WHAT YOU WILL DO: Return the data below, unchanged.

DATA FOR THIS EXERCISE:
============

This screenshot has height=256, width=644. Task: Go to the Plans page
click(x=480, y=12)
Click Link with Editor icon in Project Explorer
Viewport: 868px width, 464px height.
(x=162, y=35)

============

ANSWER TO THIS EXERCISE:
This screenshot has height=256, width=644. Task: Go to the Plans page
click(x=480, y=12)
Click Link with Editor icon in Project Explorer
Viewport: 868px width, 464px height.
(x=162, y=35)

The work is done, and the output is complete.